Exercise brief
Report each line from the data below that holds the word "bubble".

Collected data
*** Begin section ***

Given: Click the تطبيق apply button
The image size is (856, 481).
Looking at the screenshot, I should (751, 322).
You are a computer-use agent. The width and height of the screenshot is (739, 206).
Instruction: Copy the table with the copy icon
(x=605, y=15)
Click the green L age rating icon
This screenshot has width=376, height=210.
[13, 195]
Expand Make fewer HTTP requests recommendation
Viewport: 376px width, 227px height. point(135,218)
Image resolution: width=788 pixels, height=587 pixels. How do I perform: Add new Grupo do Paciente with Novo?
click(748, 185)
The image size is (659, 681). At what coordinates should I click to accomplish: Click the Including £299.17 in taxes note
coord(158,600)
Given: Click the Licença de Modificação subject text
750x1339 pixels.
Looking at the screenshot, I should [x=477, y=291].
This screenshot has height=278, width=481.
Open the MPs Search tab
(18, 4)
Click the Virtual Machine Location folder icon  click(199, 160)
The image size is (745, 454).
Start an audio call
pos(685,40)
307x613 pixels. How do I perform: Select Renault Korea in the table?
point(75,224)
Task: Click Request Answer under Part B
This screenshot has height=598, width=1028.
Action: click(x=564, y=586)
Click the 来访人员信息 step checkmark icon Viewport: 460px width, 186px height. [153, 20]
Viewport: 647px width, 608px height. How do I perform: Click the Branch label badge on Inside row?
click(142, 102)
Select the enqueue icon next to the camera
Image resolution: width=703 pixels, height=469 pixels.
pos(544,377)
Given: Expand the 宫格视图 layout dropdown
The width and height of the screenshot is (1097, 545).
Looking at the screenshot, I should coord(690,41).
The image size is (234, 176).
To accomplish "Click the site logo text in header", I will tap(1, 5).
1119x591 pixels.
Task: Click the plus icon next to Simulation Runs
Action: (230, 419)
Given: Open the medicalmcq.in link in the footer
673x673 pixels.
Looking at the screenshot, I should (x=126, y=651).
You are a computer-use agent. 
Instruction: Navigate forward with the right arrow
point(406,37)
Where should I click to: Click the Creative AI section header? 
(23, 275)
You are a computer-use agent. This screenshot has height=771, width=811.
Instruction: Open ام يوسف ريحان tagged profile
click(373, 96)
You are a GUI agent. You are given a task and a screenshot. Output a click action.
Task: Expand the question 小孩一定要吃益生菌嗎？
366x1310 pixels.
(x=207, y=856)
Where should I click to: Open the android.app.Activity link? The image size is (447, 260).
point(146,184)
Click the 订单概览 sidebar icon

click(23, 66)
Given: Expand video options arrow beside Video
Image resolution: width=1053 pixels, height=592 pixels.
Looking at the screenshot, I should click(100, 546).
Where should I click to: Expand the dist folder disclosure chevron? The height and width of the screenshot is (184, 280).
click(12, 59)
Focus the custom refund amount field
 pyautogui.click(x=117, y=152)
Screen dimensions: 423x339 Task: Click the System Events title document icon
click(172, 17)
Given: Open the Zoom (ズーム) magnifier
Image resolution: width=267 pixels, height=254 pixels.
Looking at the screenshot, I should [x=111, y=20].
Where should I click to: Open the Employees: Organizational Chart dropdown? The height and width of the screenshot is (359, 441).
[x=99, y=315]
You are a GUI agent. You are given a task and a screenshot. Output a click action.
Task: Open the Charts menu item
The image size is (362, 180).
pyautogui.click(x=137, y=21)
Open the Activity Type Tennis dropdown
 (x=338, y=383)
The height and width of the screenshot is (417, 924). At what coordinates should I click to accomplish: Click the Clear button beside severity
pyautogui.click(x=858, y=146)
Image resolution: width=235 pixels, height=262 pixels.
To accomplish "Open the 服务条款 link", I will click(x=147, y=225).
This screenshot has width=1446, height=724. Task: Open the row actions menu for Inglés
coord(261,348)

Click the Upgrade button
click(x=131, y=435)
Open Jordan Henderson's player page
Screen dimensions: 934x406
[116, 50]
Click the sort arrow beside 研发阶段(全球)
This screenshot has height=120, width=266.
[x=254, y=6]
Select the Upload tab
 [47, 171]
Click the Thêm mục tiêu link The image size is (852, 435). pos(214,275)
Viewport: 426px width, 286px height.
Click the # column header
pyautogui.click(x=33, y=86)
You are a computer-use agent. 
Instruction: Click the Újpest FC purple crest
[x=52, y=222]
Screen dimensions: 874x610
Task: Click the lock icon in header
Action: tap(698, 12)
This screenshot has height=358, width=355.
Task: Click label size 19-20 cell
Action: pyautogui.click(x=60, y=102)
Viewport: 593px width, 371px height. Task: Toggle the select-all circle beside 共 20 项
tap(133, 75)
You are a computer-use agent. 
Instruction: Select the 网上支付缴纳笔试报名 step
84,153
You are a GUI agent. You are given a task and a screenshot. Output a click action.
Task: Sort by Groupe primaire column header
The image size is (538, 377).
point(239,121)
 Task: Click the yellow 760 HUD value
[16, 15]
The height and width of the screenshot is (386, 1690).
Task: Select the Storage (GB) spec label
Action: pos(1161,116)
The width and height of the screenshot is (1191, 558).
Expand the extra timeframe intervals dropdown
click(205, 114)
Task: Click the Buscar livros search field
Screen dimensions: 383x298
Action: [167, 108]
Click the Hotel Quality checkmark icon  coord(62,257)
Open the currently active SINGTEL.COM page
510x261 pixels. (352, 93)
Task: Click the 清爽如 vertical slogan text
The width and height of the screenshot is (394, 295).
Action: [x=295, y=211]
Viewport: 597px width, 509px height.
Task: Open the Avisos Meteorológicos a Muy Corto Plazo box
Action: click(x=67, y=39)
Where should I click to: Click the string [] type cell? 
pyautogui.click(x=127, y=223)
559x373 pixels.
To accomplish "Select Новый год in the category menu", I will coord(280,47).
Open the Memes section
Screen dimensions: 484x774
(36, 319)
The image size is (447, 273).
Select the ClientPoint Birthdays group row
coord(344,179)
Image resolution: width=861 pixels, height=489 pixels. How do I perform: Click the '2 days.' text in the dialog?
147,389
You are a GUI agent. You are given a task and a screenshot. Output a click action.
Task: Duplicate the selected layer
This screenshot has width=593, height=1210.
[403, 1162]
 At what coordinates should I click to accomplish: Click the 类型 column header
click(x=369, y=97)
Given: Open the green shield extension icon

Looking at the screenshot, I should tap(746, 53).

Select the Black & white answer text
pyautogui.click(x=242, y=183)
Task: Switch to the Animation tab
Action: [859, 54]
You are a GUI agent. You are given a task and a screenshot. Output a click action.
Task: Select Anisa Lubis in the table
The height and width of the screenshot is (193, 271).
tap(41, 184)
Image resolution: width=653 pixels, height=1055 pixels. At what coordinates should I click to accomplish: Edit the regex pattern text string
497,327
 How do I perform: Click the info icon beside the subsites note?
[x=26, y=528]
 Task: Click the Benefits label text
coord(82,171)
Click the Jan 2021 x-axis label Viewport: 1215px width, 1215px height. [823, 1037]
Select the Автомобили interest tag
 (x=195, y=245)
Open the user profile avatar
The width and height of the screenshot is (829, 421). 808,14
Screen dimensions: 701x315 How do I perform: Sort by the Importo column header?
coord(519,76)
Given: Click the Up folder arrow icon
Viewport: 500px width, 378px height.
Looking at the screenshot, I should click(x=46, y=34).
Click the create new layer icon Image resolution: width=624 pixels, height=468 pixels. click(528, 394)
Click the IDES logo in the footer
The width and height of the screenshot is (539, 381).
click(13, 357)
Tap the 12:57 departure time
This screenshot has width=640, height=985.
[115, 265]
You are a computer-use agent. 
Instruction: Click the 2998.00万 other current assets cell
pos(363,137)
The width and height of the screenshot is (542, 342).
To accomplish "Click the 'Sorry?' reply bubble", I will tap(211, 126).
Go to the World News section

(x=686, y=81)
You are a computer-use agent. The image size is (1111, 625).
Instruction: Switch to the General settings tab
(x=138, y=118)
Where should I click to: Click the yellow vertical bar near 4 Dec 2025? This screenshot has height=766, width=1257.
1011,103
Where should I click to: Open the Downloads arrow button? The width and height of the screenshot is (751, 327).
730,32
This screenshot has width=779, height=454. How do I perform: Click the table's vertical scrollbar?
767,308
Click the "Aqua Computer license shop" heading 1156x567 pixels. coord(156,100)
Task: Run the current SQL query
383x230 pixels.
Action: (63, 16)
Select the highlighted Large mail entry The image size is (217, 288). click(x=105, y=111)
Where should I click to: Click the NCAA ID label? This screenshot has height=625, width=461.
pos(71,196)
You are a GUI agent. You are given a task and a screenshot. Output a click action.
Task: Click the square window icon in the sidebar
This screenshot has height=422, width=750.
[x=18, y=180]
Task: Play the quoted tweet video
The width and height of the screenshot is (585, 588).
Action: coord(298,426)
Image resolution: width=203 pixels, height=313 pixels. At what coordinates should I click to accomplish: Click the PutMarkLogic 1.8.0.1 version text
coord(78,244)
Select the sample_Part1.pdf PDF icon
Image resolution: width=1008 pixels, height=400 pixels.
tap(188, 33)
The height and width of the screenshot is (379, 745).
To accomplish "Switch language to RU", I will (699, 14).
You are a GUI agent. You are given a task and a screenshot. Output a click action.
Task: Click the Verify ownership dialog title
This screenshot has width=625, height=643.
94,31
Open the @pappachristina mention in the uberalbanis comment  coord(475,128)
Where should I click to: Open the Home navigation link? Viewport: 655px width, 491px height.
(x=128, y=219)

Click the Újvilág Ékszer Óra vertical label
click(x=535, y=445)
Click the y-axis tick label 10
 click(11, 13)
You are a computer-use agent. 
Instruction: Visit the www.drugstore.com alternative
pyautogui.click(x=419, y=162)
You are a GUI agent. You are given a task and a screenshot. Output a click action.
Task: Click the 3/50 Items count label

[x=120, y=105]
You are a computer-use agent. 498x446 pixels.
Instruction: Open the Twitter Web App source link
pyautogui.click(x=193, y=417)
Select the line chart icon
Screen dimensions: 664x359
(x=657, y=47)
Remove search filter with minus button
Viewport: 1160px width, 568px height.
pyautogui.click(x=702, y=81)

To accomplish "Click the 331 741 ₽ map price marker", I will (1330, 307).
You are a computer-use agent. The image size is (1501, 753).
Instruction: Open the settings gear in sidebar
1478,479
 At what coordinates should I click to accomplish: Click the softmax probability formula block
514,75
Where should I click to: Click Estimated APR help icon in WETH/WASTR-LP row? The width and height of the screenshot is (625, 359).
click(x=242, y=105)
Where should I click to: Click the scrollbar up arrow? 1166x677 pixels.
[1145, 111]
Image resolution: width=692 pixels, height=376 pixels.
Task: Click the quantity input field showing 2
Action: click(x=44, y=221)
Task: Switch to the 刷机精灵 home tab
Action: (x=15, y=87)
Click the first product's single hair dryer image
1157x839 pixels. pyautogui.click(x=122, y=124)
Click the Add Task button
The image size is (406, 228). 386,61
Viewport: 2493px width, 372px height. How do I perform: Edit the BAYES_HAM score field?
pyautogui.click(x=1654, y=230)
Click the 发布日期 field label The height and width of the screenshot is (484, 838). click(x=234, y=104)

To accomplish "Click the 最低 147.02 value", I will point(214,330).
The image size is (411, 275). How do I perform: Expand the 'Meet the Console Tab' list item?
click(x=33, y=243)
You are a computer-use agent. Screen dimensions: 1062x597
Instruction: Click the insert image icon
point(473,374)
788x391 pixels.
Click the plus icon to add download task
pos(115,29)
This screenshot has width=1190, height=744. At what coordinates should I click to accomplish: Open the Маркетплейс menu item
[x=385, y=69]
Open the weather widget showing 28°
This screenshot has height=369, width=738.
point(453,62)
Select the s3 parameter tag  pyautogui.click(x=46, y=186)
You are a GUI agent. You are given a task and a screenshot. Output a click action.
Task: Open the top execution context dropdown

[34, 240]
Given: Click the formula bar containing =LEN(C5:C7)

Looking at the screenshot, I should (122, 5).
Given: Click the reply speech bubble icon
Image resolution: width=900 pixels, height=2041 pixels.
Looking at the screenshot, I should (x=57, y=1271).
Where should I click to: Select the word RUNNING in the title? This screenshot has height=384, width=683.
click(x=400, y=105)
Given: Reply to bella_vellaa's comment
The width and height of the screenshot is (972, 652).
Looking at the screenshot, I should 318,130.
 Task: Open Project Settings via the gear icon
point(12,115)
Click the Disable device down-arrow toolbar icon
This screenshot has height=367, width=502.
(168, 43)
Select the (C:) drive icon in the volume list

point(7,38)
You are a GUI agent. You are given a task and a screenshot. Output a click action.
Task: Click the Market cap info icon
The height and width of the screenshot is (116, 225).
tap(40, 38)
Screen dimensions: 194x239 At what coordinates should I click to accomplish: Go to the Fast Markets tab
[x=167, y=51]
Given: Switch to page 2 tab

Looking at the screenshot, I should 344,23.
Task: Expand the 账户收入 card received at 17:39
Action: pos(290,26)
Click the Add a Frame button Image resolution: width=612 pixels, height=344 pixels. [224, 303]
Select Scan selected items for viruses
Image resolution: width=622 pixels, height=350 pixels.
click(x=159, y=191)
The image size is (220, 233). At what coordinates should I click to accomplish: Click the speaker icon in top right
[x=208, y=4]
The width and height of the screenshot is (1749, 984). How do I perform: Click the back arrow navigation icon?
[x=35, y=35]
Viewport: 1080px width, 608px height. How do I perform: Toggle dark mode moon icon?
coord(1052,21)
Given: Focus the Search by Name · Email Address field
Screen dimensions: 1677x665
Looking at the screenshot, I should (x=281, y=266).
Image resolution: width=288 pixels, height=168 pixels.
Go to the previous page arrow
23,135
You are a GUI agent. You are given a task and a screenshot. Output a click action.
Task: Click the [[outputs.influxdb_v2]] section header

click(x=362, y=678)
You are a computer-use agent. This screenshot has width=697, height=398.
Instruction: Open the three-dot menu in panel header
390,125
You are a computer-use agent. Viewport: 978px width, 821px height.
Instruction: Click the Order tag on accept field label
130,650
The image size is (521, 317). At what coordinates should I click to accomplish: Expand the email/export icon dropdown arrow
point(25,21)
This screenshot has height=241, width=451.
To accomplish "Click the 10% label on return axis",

*** End section ***

Result for this task
To accomplish "Click the 'Sorry?' reply bubble", I will tap(211, 126).
Given: Click the reply speech bubble icon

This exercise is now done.